Ranked among the 100 Best Sceneries of Japan and with a landscape immortalized in the woodblock prints of Katsushika Hokusai (the artist behind the famous Great Wave painting), Enoshima has been doing the whole tourist attraction thing for centuries.

While fame comes with a price – you’ll be sharing the island with crowds year-round – Enoshima really does offer a little bit of everything to everyone.

From beaches to surfing, scuba diving to scooter-riding, you can also experience ancient spiritual sites, seafood restaurants, and colorful streets lined with souvenir shops for an altogether brilliant day out.

Seaside resort in Enoshima

Enoshima is the forested island in the distance, linked to the mainland by a short bridge. There are some nice beaches in the surrounding area that run along the popular Shonan coast.

Enoden (Enoshima Electric Railway)

A train of the Enoshima Electric Railway (or Enoden) arriving at Enoshima Station.
Only a train ride (optionally on the scenic Enoden) away from its sister city Kamakura, Enoshima is accessible by a long bridge that links the tiny island to Sagami Bay along the Shonan Coast.

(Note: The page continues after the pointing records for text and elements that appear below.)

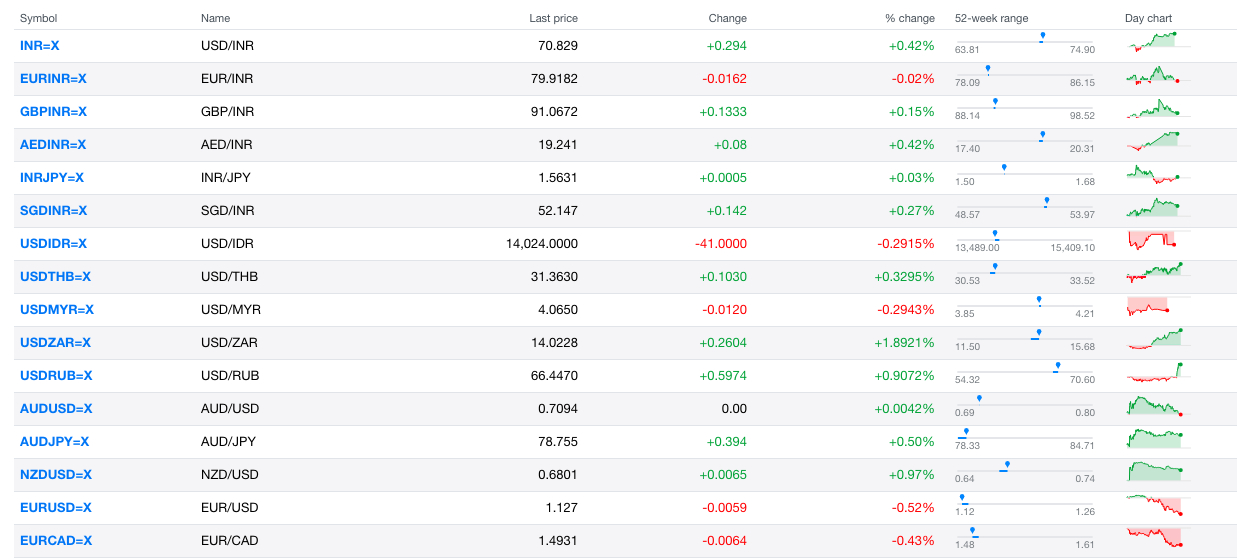This screenshot has height=558, width=1237.
Task: Sort by the % change column header
Action: (x=910, y=18)
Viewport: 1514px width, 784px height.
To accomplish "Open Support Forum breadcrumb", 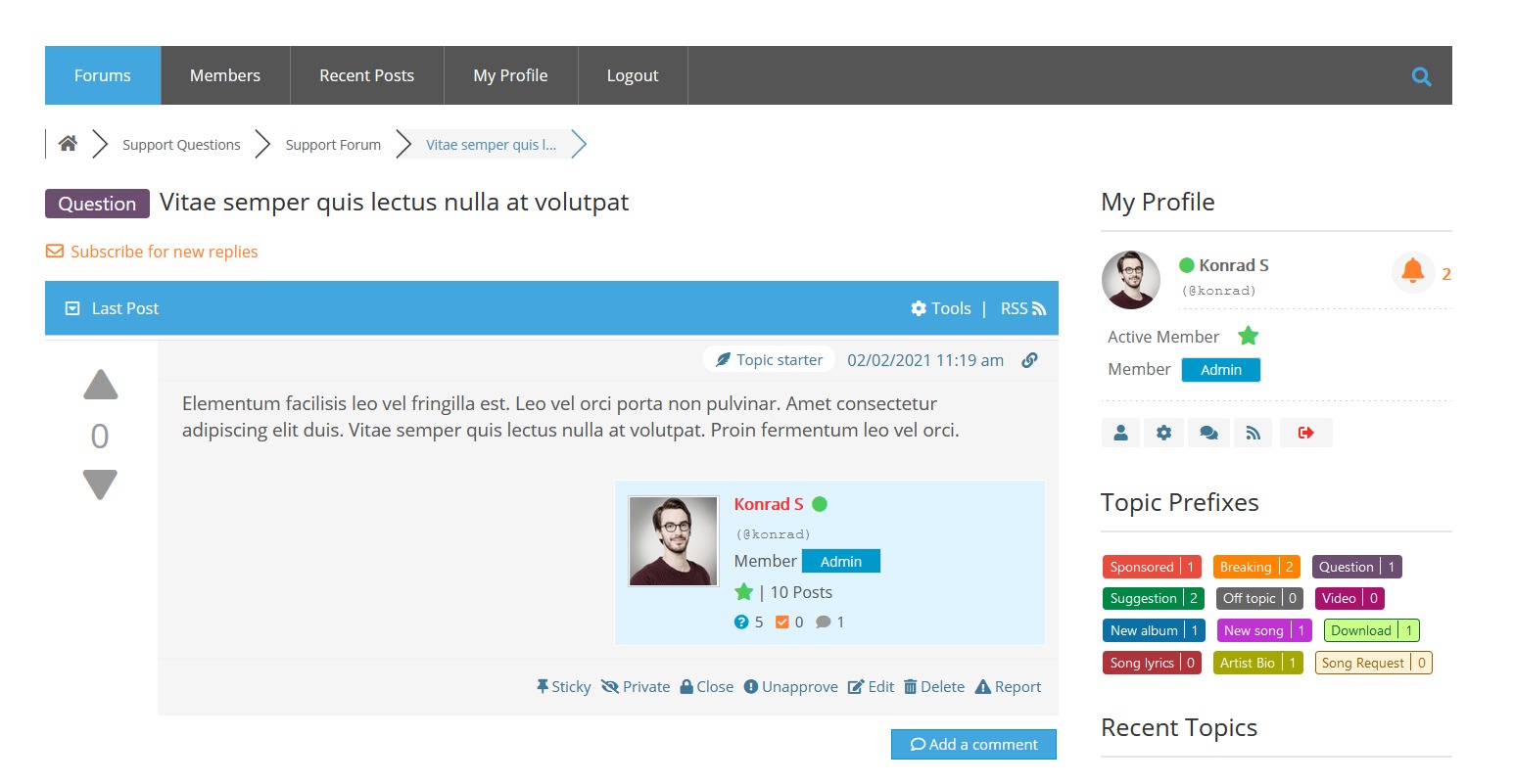I will [x=333, y=145].
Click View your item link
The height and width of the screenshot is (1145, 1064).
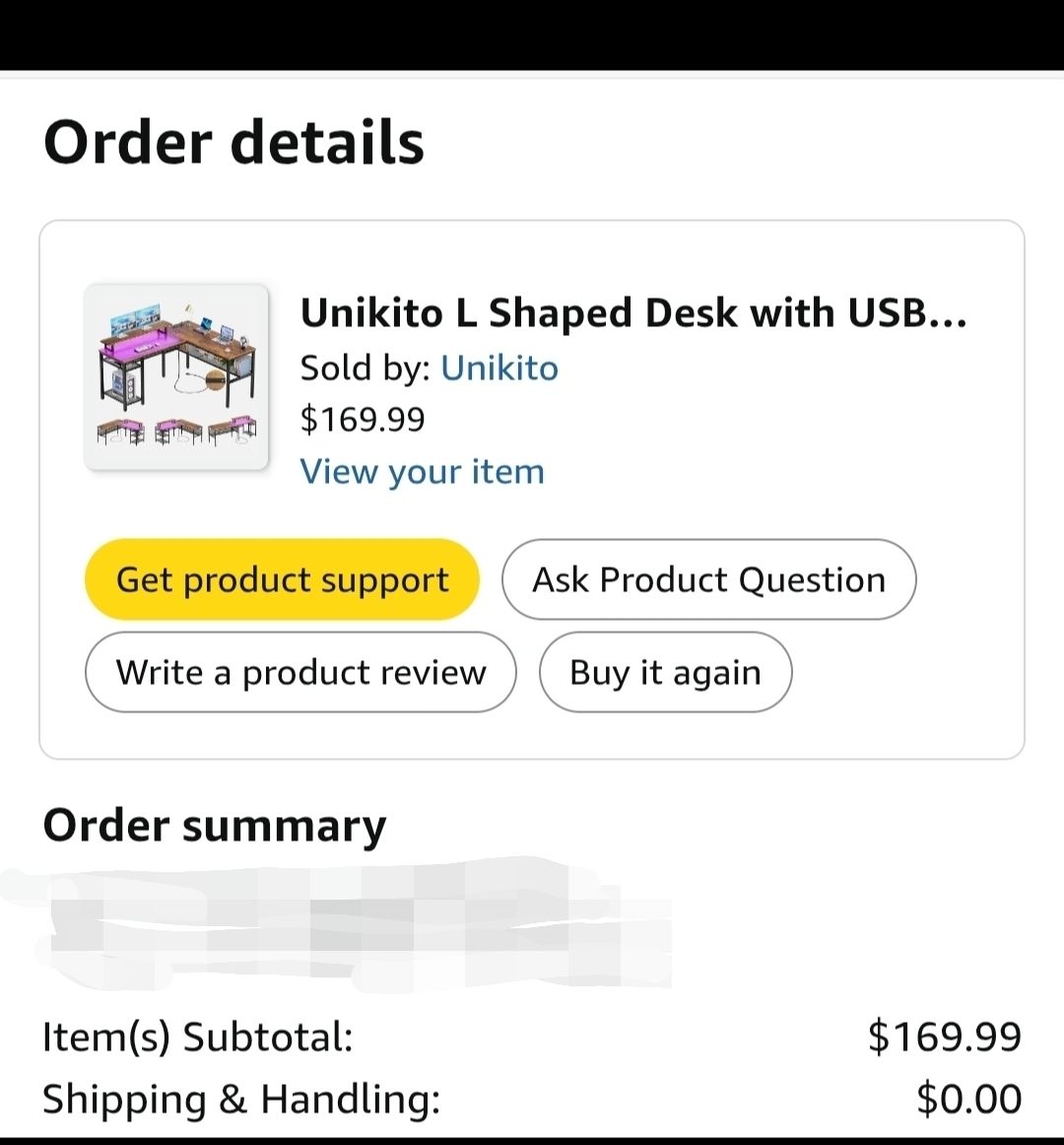[422, 471]
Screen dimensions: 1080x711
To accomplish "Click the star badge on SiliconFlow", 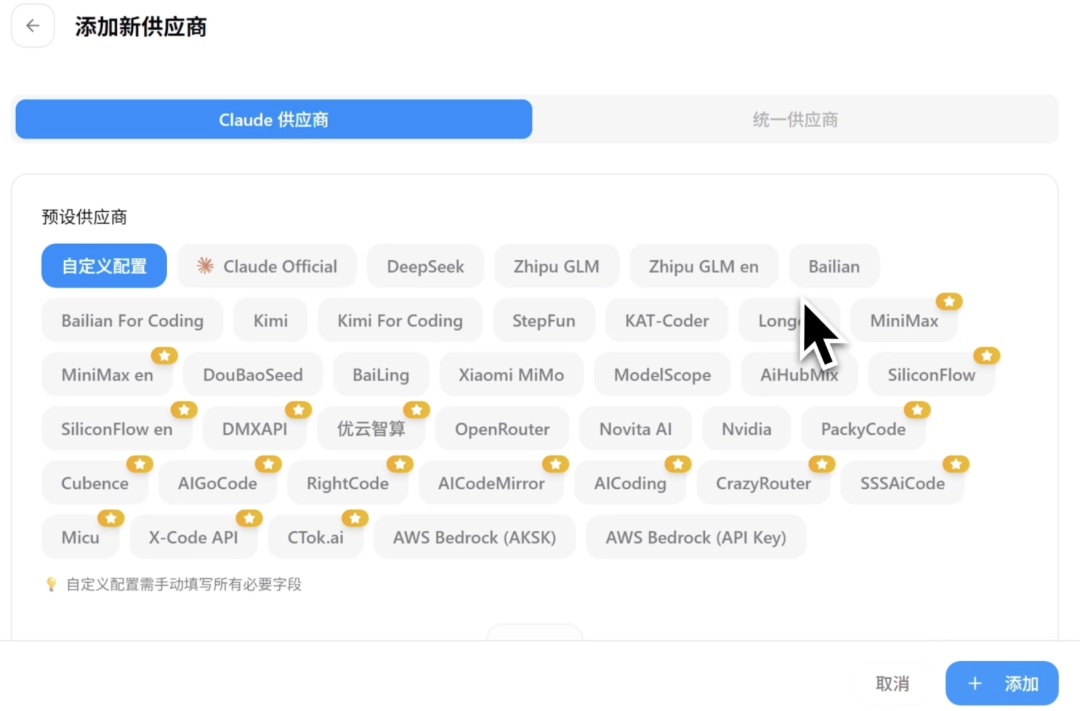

Turn left from Enoshima station and follow the picturesque path towards the seashore, lined with boutique cafes, shops and terrace restaurants. At the other end, before the bridge to the right, you’ll find an oceanside hub of restaurants and bars.

Walk across the bridge and spot beach bums busy catching rays, surfing and swimming. Below the bridge on the approach to the island, gangs of bronzed jet-skiers hang out revving their engines like a literal Tokyo Drift.

Shirasudon on Enoshima, famous food of kanagawa japan

Enoshima is famous for shirasu or whitebait. You can try it raw, cooked, on ramen, pizza, pies and even in ice cream.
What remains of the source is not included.